大气复合污染形成过程中的多相反应机制研究

With the rapid development of economy, the air pollution complex in Beijing-Tianjin-Hebei urban agglomeration is increasingly serious, for example, haze events occur frequently. Recent researches have shown that second particles play an important role in the haze formation, and multiphase chemical reactions are one of the main driving forces of the explosive growth of the secondary particles. However, the physicochemical processes of pollutants during the haze evolution, the migration and transformation rules among different phases as well as the mechanisms of the gas-liquid-solid multiphase reactions remain largely unknown. Moreover, it is not characterized reasonably in the numerical model during the processes of multiphase reactions, including the formation and removal mechanisms of the oxidants and their precursors as well as the influence of changes in physical and chemical properties of aerosols. Therefore, according to the situation of the coal-motor vehicle exhaust coexist pollution in our country, we devote to understand and illuminate the kinetics and mechanism of multiphase reaction at a molecular level. The core steps and mechanisms of the formation of haze and air pollution complex are expected to be identified and clarified, the key kinetics parameters will be determined as well. Furthermore, the synergistic effect of a variety of pollutants under different environmental conditions will be analyzed, and the effect of multiphase transformation process for key atmospheric pollutants on the size, number concentration, chemical composition and physicochemical properties of fine particles will be explored, also, the numerical characterization scheme based on multiphase reaction mechanisms of our country will be developed.

随着经济的不断发展，我国京津冀城市群大气复合污染的态势日益严峻，突出表现在灰霾现象频发。

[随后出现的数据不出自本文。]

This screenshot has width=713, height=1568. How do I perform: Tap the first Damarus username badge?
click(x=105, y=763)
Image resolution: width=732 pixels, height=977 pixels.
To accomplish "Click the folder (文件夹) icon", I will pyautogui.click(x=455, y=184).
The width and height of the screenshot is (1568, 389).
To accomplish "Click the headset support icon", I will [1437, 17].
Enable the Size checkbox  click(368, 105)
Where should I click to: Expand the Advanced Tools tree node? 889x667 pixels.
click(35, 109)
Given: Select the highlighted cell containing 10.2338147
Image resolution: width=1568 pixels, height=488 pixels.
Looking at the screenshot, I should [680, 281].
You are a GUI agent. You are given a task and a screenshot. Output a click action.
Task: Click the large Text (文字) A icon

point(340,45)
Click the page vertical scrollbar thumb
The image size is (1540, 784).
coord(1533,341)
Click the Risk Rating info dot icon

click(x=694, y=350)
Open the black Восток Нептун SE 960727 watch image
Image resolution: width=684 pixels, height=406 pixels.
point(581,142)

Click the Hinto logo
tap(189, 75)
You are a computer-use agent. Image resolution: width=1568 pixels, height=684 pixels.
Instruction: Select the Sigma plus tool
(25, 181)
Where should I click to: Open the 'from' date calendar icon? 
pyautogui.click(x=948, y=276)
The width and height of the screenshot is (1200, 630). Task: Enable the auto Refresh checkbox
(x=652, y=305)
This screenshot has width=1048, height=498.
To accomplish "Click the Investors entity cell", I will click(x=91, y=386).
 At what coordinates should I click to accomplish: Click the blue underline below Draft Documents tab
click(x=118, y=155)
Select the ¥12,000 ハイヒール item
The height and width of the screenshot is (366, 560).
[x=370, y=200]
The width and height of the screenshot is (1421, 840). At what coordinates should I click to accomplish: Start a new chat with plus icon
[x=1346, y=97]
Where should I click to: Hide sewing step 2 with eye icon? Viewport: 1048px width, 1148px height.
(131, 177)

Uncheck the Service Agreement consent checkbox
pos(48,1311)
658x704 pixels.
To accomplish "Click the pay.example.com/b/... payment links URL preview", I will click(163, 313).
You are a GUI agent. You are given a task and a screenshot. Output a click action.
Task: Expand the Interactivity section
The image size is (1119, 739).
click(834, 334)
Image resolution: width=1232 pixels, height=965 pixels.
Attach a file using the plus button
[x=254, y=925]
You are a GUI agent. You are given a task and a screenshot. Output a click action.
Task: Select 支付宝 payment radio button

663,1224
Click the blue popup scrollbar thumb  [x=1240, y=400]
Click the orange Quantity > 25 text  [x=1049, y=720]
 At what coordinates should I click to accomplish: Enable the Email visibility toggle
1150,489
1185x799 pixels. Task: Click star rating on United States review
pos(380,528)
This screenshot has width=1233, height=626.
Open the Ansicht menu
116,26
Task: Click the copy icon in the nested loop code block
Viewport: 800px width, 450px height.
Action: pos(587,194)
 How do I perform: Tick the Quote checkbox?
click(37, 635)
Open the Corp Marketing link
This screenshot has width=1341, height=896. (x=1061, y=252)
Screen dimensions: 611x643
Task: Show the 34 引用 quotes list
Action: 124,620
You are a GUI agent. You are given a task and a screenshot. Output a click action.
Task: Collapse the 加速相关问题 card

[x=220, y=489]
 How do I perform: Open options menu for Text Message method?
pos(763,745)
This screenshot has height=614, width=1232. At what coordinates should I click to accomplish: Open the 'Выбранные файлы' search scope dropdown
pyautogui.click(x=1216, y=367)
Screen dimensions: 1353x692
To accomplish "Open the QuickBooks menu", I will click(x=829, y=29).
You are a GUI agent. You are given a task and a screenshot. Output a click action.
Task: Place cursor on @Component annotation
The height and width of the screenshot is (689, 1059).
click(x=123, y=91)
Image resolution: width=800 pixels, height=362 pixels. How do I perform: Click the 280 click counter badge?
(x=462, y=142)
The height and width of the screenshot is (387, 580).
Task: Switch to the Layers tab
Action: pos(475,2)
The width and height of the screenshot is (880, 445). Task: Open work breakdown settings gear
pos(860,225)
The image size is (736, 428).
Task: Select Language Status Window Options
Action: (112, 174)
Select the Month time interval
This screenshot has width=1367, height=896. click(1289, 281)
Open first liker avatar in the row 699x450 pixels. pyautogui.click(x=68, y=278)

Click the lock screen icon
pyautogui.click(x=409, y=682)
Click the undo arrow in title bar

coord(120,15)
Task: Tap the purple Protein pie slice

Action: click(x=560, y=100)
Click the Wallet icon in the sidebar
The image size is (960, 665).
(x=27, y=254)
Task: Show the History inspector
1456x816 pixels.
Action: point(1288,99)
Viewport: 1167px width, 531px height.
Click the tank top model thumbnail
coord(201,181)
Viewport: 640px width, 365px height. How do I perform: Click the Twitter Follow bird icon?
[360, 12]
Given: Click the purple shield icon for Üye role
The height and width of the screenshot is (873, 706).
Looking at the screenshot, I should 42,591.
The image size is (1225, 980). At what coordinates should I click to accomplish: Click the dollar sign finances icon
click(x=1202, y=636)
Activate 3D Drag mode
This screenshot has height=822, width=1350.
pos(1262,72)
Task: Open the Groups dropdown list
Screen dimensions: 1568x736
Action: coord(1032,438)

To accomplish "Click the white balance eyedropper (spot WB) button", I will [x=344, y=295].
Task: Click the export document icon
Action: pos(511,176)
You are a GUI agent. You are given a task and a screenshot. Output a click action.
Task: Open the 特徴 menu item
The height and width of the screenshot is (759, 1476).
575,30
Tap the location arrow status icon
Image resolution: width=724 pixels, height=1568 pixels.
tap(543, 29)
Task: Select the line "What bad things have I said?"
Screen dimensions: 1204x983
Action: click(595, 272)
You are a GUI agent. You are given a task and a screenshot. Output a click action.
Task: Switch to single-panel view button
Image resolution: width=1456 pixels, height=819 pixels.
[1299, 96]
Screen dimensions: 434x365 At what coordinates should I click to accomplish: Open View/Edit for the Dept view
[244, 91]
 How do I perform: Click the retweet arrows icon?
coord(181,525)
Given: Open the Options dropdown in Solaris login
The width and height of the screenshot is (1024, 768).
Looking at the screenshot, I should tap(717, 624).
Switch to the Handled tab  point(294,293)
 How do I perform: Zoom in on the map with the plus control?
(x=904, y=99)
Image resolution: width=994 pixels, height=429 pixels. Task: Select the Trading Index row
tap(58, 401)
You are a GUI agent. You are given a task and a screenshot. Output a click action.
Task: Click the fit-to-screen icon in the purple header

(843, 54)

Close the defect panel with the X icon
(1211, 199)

研究表明二次颗粒物对灰霾形成具有重要贡献，多相化学反应是二次颗粒物爆发性增长的主要驱动力之一。然而灰霾形成过程中污染物的多相过程、相间迁移转化规律以及多相反应机制还很不清楚。多相化学过程中氧化剂及其前体物的生消机制，以及气溶胶理化特性变化对多相化学过程的影响还未在数值模式中合理表征。因此，本项目拟针对我国燃煤型-机动车尾气型共存的复合污染现状，从分子水平上理解和阐明多相过程的反应动力学和机理，识别灰霾及大气复合污染形成机制的核心步骤，确定关键反应动力学参数，解析不同环境条件下多种污染物的协同效应，探索大气关键污染物的多相转化过程对灰霾形成过程中的细颗粒物粒径、数浓度、化学组分、理化特性等的影响，并发展基于我国多相反应新机制的数值表征方案。

本项目针对多相化学转化过程在区域大气复合污染以及灰霾形成中的作用，应用多种手段开展二次颗粒物多相形成过程的研究，获得一系列动力学参数，为模式模拟提供关键数据，并发现新的形成机制，为外场实际现象提供解释。应用光腔衰荡光谱测量苯系物产生SOA的光学性质。首次定量给出非均相反应和低聚物对于SOA复折射率和消光效率的影响。这些结果对评估SOA对城市地区灰霾爆发性增长和全球辐射平衡的影响具有重要的意义。应用吸湿性串级微分电迁移率分析仪系统对硫酸铵与生物质燃烧释放的水溶性有机组分以及水溶性有机酸对硝酸盐吸湿性的影响研究。对于了解具有代表性的有机物和有机-无机气溶胶混合颗粒的吸湿性和对大气环境的影响有着重要作用。发展大气多相化学机制的数值表征方案，开展不同机制的三维数值模拟研究，将实验室获得的机制和参数化方案应用并改进模型，量化不同气象条件下新机制对我国区域灰霾的影响。本项目从分子层面解析重要气态前体物多相转化过程的关键过程，加深理解灰霾颗粒物相关物化性质在大气环境中的演变以及由此引发的环境效应，为掌握多相过程对灰霾形成贡献的评估提供科学基础。发表SCI论文29篇，培养博士生8名、硕士生1名，已经毕业的博士生6名、硕士生1名，圆满完成了预定任务。